On ne se tire pas dans les pattes. Loin de là. Mélanchon nous la joue même
plutôt technocrate. Quoiqu'il laisse entrevoir un amour des livres "Ben,
il faut aller chercher un peu dans les bouquins" puis de la vie citadine
"J'aime les ville, j'ai droit j'veux dire", pour conclure par son
manque d'originalité intrinsèque mais assumé : "Des gens comme moi y'en
avait plein". J'ai alors cru qu'un zapping immédiat s'imposait. Je cliquai
donc sur une autre émission de Madame Polony, qui recevait Pierre de Villiers,
superchouan converti dans le chouinement cathodique. On remarque chez Florent
de Villiers, une manie du "quoi", que les gens de ma génération ont
tendance à utiliser à outrance. On lui pardonnera. Puis le même politique avoue
à sa Poloniaise préférée que ses confrères "ils ont préféré la sphère du
mondialisme que l'intérêt supérieur de la France et des français." Ils ont
donc préféré le libéralisme que la tradition.
Je note
dans les reportages deux anglicismes fréquents. L'un, acceptable et rigolo.
L'autre incorrect. Prenons la phrase : "Elle était très excitée par ce
nouveau challenge". En anglais "excited" renvoie à l'exaltation,
la jubilation, l'équivalent du phrasal verb "to look forward" (avoir
hâte de) alors qu'en français l'aspect hormonal de la sensation n'est pas
négligeable et donne une tournure quelque peu pornographique au propos. Truffaut utilise par exemple l'adjectif dans une scène merveilleuse de l'Amour Conjugal où Léaud
fait semblant de lire un article totalement inventé à sa femme où il est
question d'une "call-girl excitée".
Les anglicismes
en français sont presque toujours incorrects, contrairement à leur usage dans
le français québécois ("game" "weird" "to check" etc.) Un verbe
anglais comme "to support" trouve un équivalent abusif avec
"supporter". Pour soutenir l'OM qui est si nul, on peut à la rigueur supporter
cette équipe. Mais soutenir nous permet de ne pas trahir le sens original et soutient mieux la comparaison.
Nul doute que
nous ne dirons bientôt plus "je me suis senti à l'aise" mais,
"je me suis senti confortable".
Le débat de la
primaire a également offert son lot d'irrégularités lexicales et grammaticales. Fillon: "Moi c'que j'veux"... et une tournure anglo-américaine juvéniste "C'est
juste pas acceptable (ici un "quoi" devillien aurait fait un bel
effet), "Ce deuxième tour, c'est pas un combat". Juppé: "Faut y
aller à fond!" "Droit dans mes bottes je suis, droit dans mes bottes
je resterai!" "Avec vous c'est la super pêche!". Du côté de Juppé, le message visait l'adhésion des jeunes. Chez Fillon, le Malparlé ciblait davantage les
campagnards syndiqués amateurs de Beaujolais.

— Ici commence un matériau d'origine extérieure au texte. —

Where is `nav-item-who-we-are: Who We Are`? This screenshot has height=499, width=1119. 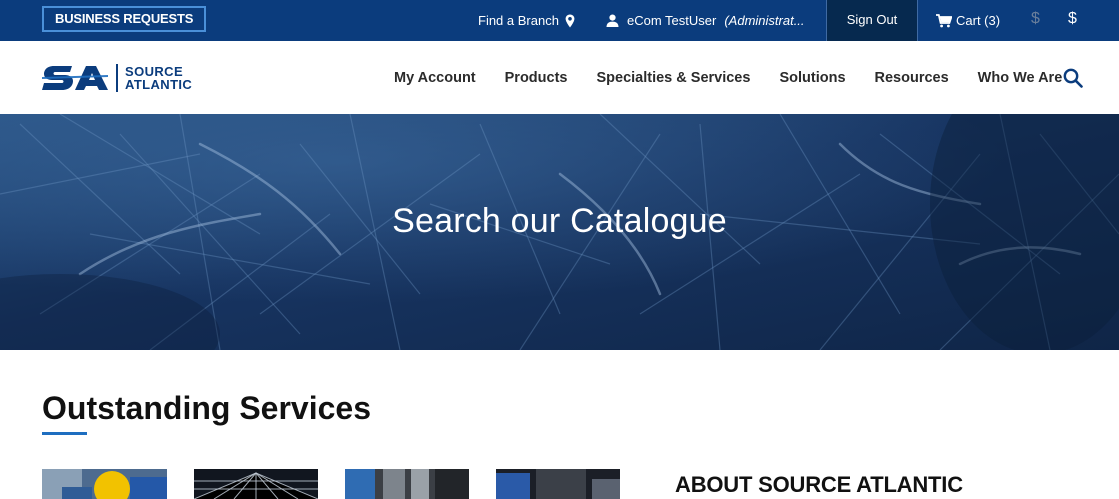
nav-item-who-we-are: Who We Are is located at coordinates (1020, 78).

Les spin-doctors ont retenu les leçons d'Outre-Atlantique, où un gueulard rougeot a su séduire la plouquerie collective en sachant fourcher sa langue par écrans interposés. En un mot, inutile de jouer aux bécasses subjuguées par une telle élection, quand celle qui se prépare en terre française laisse (déjà) un goût d'inachevé.